=== TEXTE SOURCE ===
------------------------------------------------------------
Une parenthèse sur la question du désir. Rappelons quand même que le 22 mars à Nanterre a commencé la première revendication. Cela a été le droit de visite des garçons dans les chambres des filles dans la cité universitaire. C’est pour cela que je vous propose plutôt de travailler autour de la question de l’utopie parce que cela nous permet de faire la jonction entre le désir collectif et le socialisme. C’est pour cela que le film Wonder est un cri extraordinaire. Le problème de la reprise du travail est absolument terrifiant parce qu’on ne peut pas mettre des gens en mouvement à partir du moment où l’on fait de la politique. Or, toute grève est politique. On n’a de chance de succès qu’à partir du moment où elle est cadrée et où elle revendique des choses précises qui déclenchent une mobilisation collective. Alors, chaque individu dans cette collectivité va s’investir au nom de son propre désir qui est différent de celui de chacun des autres. Le désir va être l’unité de mesure de l’ampleur du mouvement et le moment de la reprise du travail, selon les entreprises, selon la façon dont cela s’est passé, est toujours de l’ordre du psychodrame. C’est là où de nouveau il y a une rupture entre la politique, l’individu et la société. Les organisations syndicales n’existent plus, les ordres venus d’en haut non plus, c’est une des caractéristiques de la grève de décembre 95. Elle était reconductible de 24h en 24h, votée à bulletin secret en assemblée générale démocratique.
Il y a eu des établissements (puisque la SNCF est divisée en établissements), où la reprise du travail a été votée par des chiffres de l’ordre de 600 voix pour la reprise et de 200 voix contre. Et les 200 voix contre ont du mal à reprendre parce qu’ils voulaient aller au-delà. Juste un mot sur Recanati. Je pense que Recanati avait une extraordinaire qualité de dirigeant et a été projeté à un niveau de responsabilité énorme, et qu’il a explosé, tout simplement.
Intervenant dans la salle : Je crains qu’après l’intervention de monsieur, mes propos paraissent un petit peu trop abstraits et je m’en excuse à l’avance. Tous les films que j’ai vus depuis hier matin m’amènent à penser que l’interdiction de la mémoire rejoint quelque chose comme la peur du mouvement. J’ai été touché par la réaction de cette jeune femme sur Frères des frères. Cette idée du bégaiement selon laquelle on répète constamment l’histoire parce que toute répétition a un côté rassurant dans la mesure où ce qui va venir est connu, plutôt que de cesser d’avoir peur des mots et de raconter vraiment chacun son histoire, ce qui permettrait que quelque chose d’intéressant ait lieu. Ce film, Frères des frères, était particulièrement précis. Toutes les personnes qui intervenaient dans ce film coïncidaient avec ce qui se disait, il y avait une justesse dans le choix. Ils étaient fidèles au-delà de la trahison.
------------------------------------------------------------
=== VOTRE TÂCHE ===
Réécrivez le passage du texte source commençant par « Il y a eu des » et se terminant par « explosé, tout simplement. », en remplaçant « voix » par « suffrages ».

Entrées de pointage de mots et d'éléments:
------------------------------------------------------------
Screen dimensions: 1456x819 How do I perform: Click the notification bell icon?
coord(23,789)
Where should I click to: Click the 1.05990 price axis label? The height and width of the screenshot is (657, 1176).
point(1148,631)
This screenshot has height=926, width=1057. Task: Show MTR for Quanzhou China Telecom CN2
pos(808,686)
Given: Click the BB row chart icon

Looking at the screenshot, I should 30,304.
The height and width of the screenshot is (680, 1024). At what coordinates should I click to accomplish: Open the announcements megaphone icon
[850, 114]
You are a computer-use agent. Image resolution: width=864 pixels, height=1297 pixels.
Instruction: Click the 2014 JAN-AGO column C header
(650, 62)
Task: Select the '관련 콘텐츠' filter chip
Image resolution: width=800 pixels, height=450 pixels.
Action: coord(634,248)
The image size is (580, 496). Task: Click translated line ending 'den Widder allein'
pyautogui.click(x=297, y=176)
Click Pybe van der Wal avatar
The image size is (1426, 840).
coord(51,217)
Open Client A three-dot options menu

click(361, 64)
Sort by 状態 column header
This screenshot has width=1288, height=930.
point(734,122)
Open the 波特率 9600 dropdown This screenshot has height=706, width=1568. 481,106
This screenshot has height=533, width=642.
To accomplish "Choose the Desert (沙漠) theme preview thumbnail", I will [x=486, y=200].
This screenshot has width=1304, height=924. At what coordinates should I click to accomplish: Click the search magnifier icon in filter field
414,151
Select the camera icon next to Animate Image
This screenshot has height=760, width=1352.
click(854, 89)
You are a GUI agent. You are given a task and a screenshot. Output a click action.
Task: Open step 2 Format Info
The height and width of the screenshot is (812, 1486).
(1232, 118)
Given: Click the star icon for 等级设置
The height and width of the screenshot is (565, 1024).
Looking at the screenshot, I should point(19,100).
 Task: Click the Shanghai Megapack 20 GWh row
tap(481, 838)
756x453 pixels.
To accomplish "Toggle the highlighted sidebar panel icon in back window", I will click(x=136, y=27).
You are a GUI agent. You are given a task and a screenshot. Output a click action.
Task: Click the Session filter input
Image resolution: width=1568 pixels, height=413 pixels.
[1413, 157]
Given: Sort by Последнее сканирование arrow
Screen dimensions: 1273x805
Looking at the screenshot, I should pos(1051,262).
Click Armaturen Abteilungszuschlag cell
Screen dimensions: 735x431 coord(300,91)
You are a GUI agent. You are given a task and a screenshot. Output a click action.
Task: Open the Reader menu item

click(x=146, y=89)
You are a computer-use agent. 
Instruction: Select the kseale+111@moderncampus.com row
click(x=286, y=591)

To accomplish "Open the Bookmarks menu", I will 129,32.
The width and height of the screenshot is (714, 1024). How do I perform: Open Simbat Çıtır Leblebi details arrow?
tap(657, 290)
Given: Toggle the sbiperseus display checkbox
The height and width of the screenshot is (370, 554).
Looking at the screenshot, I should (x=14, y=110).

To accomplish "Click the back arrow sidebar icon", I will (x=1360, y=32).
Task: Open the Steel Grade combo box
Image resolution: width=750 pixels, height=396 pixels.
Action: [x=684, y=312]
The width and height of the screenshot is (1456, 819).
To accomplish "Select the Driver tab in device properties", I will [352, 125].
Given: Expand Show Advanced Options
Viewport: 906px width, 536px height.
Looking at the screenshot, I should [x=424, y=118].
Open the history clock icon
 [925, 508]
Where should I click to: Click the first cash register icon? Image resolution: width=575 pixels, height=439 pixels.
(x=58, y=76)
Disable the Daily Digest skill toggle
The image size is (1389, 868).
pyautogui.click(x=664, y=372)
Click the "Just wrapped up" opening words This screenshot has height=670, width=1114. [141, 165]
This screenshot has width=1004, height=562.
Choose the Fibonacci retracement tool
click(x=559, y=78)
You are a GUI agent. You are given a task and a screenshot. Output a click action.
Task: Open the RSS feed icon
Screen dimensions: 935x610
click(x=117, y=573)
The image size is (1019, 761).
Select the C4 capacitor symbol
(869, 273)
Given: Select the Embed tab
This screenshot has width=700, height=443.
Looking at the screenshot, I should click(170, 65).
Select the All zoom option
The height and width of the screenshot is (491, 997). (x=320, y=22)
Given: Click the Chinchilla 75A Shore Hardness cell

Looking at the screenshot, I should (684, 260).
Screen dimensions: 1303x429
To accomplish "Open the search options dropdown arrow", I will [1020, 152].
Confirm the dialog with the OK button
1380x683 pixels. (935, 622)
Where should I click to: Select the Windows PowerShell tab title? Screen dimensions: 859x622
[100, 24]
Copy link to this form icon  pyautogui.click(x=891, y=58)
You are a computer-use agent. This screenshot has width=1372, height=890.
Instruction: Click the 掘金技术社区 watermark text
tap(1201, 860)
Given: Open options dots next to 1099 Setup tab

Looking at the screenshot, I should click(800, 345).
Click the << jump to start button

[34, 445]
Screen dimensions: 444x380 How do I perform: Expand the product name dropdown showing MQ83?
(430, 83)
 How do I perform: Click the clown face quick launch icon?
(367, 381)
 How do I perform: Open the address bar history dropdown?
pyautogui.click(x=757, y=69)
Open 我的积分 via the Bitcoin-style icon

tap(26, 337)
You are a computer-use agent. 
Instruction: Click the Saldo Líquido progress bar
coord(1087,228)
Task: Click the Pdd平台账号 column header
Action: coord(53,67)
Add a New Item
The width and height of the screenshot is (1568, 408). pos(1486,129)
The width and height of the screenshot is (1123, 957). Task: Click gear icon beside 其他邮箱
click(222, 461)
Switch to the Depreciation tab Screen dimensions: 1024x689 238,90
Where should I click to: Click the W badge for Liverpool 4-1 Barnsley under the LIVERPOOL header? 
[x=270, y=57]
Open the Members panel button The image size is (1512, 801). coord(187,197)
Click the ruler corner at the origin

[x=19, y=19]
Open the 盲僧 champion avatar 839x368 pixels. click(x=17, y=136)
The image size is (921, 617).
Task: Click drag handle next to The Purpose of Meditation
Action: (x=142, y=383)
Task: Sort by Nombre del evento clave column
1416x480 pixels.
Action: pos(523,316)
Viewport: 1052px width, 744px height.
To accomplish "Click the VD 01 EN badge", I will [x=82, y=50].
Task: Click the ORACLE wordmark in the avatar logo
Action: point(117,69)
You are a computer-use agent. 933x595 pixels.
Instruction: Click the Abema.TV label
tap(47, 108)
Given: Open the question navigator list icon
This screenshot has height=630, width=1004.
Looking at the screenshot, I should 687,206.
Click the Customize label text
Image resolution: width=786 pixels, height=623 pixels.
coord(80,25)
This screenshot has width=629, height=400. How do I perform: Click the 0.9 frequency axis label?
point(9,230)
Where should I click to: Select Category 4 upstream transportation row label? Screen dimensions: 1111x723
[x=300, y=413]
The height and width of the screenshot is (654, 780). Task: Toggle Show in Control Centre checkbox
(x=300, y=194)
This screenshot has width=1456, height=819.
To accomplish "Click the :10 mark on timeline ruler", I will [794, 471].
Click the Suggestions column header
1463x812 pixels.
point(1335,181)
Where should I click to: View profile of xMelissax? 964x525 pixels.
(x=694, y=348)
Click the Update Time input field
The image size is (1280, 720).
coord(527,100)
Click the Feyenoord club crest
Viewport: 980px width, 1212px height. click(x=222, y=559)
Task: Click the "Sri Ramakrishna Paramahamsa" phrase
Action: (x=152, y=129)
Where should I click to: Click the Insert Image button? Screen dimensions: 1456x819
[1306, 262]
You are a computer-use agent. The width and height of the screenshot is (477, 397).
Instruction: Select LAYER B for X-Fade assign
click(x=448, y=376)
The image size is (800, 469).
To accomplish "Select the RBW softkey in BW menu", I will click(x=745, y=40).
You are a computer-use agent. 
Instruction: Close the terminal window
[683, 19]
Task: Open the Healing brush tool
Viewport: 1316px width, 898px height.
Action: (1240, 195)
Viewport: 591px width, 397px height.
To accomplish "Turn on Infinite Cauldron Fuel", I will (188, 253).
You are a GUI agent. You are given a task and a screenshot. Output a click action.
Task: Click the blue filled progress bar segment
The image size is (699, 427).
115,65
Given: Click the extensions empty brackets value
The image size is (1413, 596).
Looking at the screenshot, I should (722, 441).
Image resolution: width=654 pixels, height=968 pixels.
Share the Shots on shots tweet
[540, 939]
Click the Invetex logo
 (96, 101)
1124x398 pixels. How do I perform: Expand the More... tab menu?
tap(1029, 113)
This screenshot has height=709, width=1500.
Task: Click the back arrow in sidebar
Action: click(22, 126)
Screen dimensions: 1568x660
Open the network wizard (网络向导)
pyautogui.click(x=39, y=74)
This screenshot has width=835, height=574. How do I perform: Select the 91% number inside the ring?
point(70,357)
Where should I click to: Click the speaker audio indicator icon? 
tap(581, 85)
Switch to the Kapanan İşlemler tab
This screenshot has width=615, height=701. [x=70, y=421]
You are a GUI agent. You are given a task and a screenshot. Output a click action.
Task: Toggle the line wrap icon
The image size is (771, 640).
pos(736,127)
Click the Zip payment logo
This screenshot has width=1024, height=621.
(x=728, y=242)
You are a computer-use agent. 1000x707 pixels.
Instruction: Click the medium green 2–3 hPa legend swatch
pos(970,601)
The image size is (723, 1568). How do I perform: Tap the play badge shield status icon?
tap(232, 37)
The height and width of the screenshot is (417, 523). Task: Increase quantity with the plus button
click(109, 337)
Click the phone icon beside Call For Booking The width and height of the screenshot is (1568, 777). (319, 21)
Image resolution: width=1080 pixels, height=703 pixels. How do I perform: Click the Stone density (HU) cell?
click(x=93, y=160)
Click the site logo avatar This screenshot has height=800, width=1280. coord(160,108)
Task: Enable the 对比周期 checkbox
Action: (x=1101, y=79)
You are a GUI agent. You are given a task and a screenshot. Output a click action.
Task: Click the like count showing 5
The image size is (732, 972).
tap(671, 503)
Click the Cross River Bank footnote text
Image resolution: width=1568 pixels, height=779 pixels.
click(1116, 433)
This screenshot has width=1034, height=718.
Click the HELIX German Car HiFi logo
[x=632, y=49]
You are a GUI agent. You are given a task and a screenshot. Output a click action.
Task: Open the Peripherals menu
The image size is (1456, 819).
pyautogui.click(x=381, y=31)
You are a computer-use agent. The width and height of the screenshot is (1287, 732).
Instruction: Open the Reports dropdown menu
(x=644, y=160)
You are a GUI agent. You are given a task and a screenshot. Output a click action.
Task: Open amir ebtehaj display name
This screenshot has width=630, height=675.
------------------------------------------------------------
=== RÉPONSE ===
Il y a eu des établissements (puisque la SNCF est divisée en établissements), où la reprise du travail a été votée par des chiffres de l’ordre de 600 suffrages pour la reprise et de 200 suffrages contre. Et les 200 suffrages contre ont du mal à reprendre parce qu’ils voulaient aller au-delà. Juste un mot sur Recanati. Je pense que Recanati avait une extraordinaire qualité de dirigeant et a été projeté à un niveau de responsabilité énorme, et qu’il a explosé, tout simplement.